In accordance with the regulatory requirements provided at 45 CFR 75.113 and Appendix XII to 45 CFR Part 75, recipients that have currently active Federal grants, cooperative agreements, and procurement contracts from all Federal awarding agencies with a cumulative total value greater than $10,000,000 for any period of time during the period of performance of a Federal award, must report and maintain the currency of information reported in the System for Award Management (SAM) about civil, criminal, and administrative proceedings in connection with the award or performance of a Federal award that reached final disposition within the most recent five-year period. The recipient must also make semiannual disclosures regarding such proceedings. Proceedings information will be made publicly available in the designated integrity and performance system (currently FAPIIS). This is a statutory requirement under section 872 of Public Law 110-417, as amended (41 U.S.C. 2313). As required by section 3010 of Public Law 111-212, all information posted in the designated integrity and performance system on or after April 15, 2011, except past performance reviews required for Federal procurement contracts, will be publicly available. Full reporting requirements and procedures are found in Appendix XII to 45 CFR Part 75 Award Term and Conditions for Recipient Integrity and Performance Matters.

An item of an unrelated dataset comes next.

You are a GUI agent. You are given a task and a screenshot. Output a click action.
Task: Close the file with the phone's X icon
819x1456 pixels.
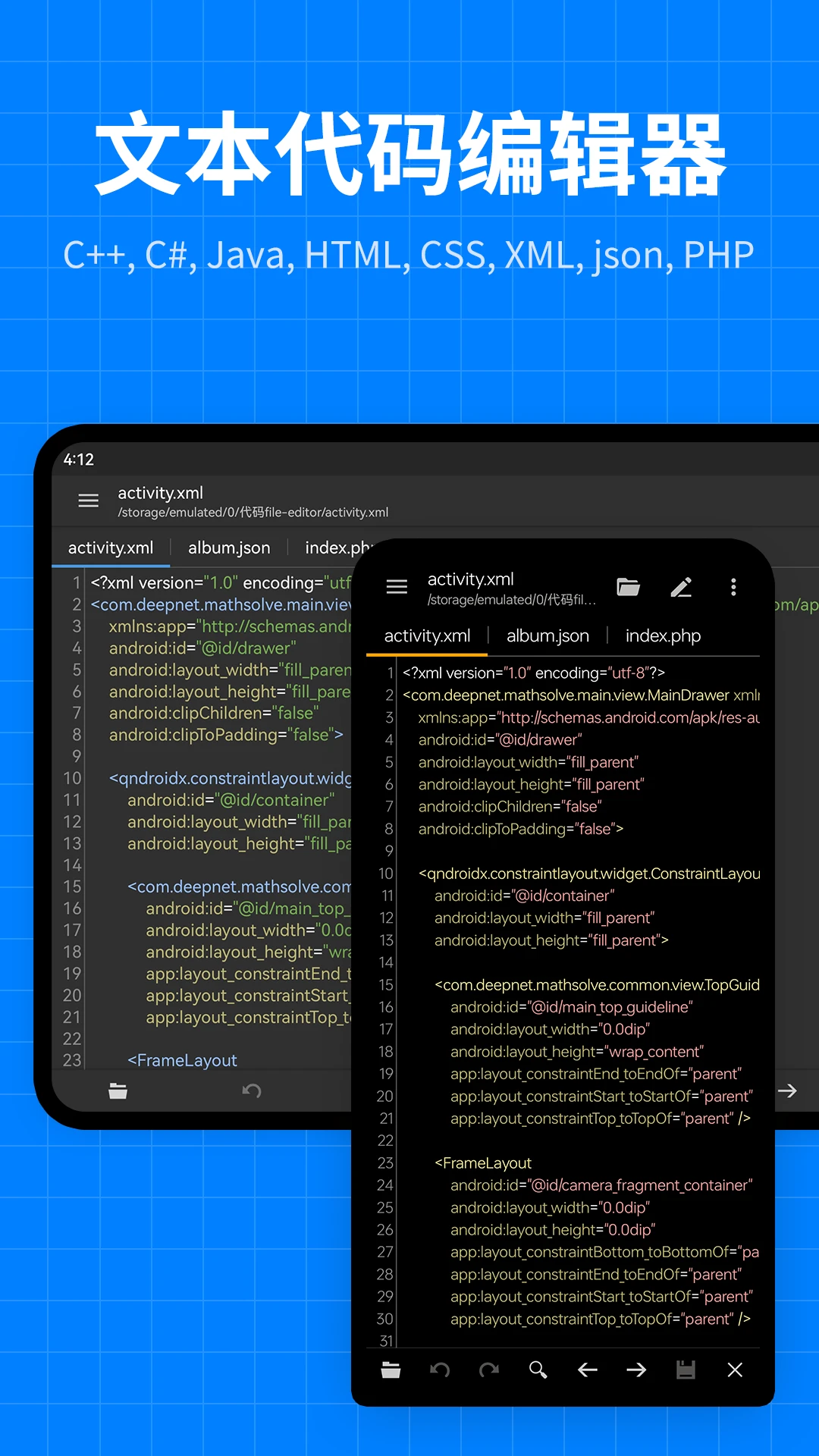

We encourage inquiries concerning this funding opportunity
and welcome the opportunity to answer questions from potential applicants.
eRA Service Desk (Questions regarding ASSIST, eRA Commons, application errors and warnings, documenting system problems that threaten submission by the due date, and post-submission issues)
Finding Help Online: http://grants.nih.gov/support/ (preferred
method of contact)
Telephone: 301-402-7469 or 866-504-9552 (Toll Free)
General Grants Information
(Questions regarding application instructions, application processes, and NIH
grant resources)
Email: GrantsInfo@nih.gov (preferred
method of contact)
Telephone: 301-945-7573
Grants.gov Customer Support (Questions regarding
Grants.gov registration and Workspace)
Contact Center Telephone: 800-518-4726
Email: support@grants.gov
Amy Kennedy, Ph.D., M.P.H.
National Cancer Institute (NCI)
Telephone: 240-781-3335
Email: amy.kennedy@nih.gov
Syed Quadri, Ph.D.
Center for Scientific Review (CSR)
Telephone: 301-435-1211
Email: quadris@mail.nih.gov
Crystal
Wolfrey
National Cancer Institute (NCI)
Telephone: 240-276-6277
Email: wolfreyc@mail.nih.gov
Recently issued trans-NIH policy notices may affect your application submission. A full list of policy notices published by NIH is provided in the NIH Guide for Grants and Contracts. All awards are subject to the terms and conditions, cost principles, and other considerations described in the NIH Grants Policy Statement.
Awards are made under the authorization of Sections 301 and 405 of the Public Health Service Act as amended (42 USC 241 and 284) and under Federal Regulations 42 CFR Part 52 and 45 CFR Part 75.